Dopo Inter-Roma, lo specchio delle ambizioni restituisce al supporter interista dei riflessi contrastanti e dubbiosi.

Ci eravamo forse illusi un po’ tutti. E non è peccato.

Un vecchio adagio sostiene che quando si intraprende un cammino occorre sempre mirare lo sguardo all’orizzonte davanti a sé. Ma non esiste percorso esente da da dubbi ed incertezze: è quello il momento in cui fermarsi a riflettere e voltarsi metaforicamente ripensando a ciò che ci si è lasciati alle spalle. Lo scorso campionato si avvicendarono cinque allenatori sulla panchina interista. Una mattanza tecnica, economica e di prestigio conclusasi con la squadra fuori da tutte le coppe.

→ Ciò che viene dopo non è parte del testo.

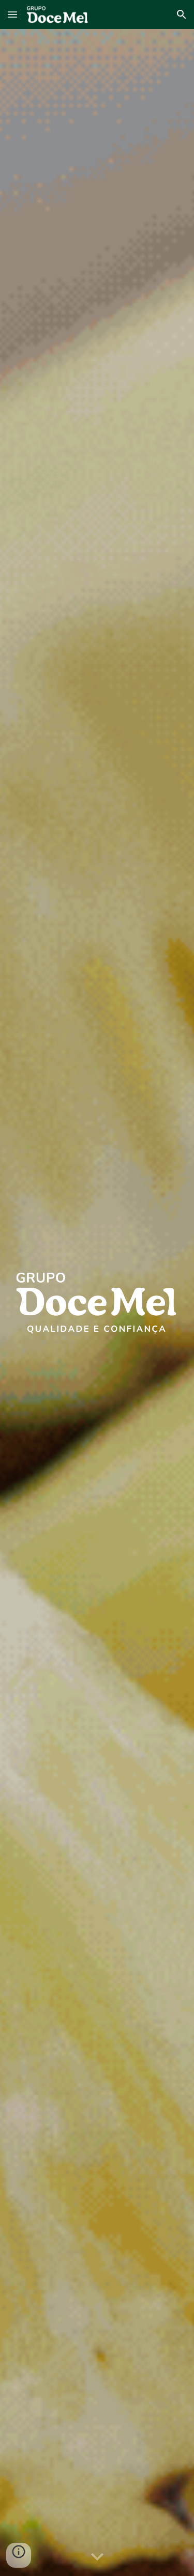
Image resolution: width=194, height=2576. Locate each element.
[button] (12, 14)
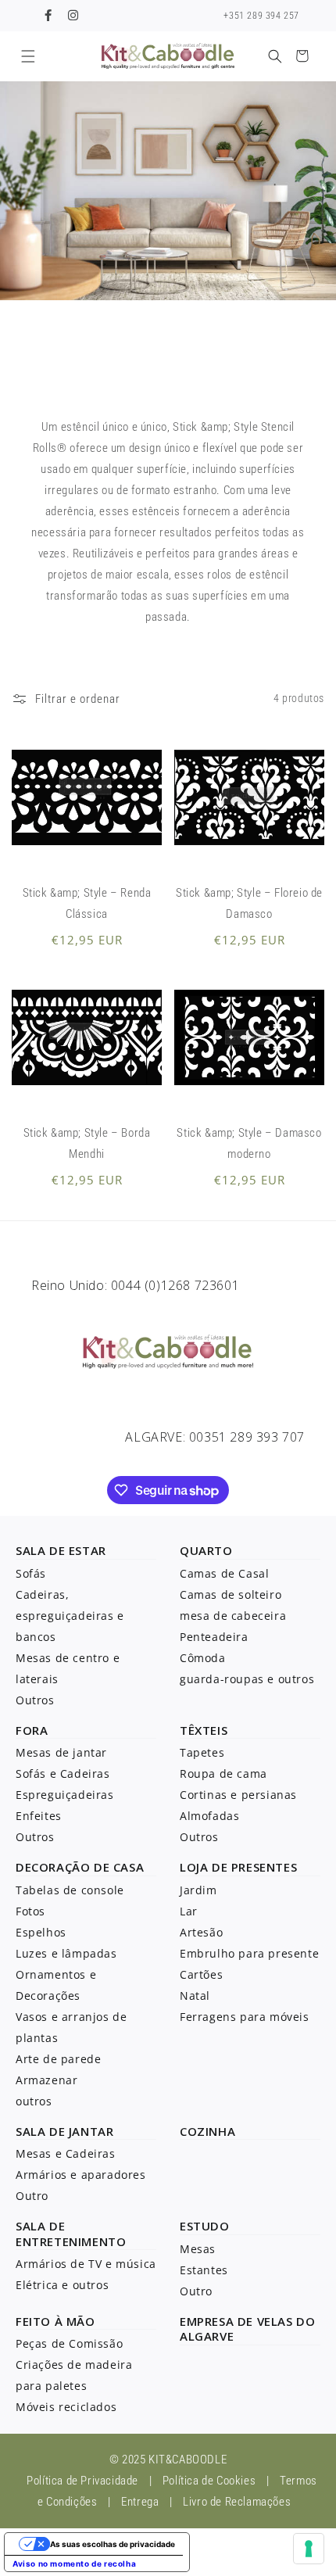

Si è ripartiti con un tecnico di spessore che ha accettato una sfida impegnativa di partenza cui si sono aggiunte ulteriori difficoltà fin da subito: rubinetti chiusi dal Fpf e da Pechino e addio gloria sul mercato.

Tutti, Spalletti per primo, hanno fatto e fanno di necessità virtù. La squadra è incompleta, ultimamente involuta, non gioca bene e non vince. Ma è esattamente dove ad agosto si sperava potesse essere.

La necessità della Champions si accompagna a quella non meno impellente del pareggio di bilancio nell’esercizio in chiusura il 30 giugno 2018. Il semaforo verde che aprirebbe le porte della prigione del Settlement Agreement liberando sogni e risorse per l’avvenire.

I tempi da cicala sotto la gestione Moratti, di cui ancora oggi si pagano certi eccessi, sono finiti e non torneranno più.

I tempi impongono la necessità di far di conto come le formiche, coniugando i desideri del cuore con le possibilità, più materiali e prosaiche, del portafogli della Ragione.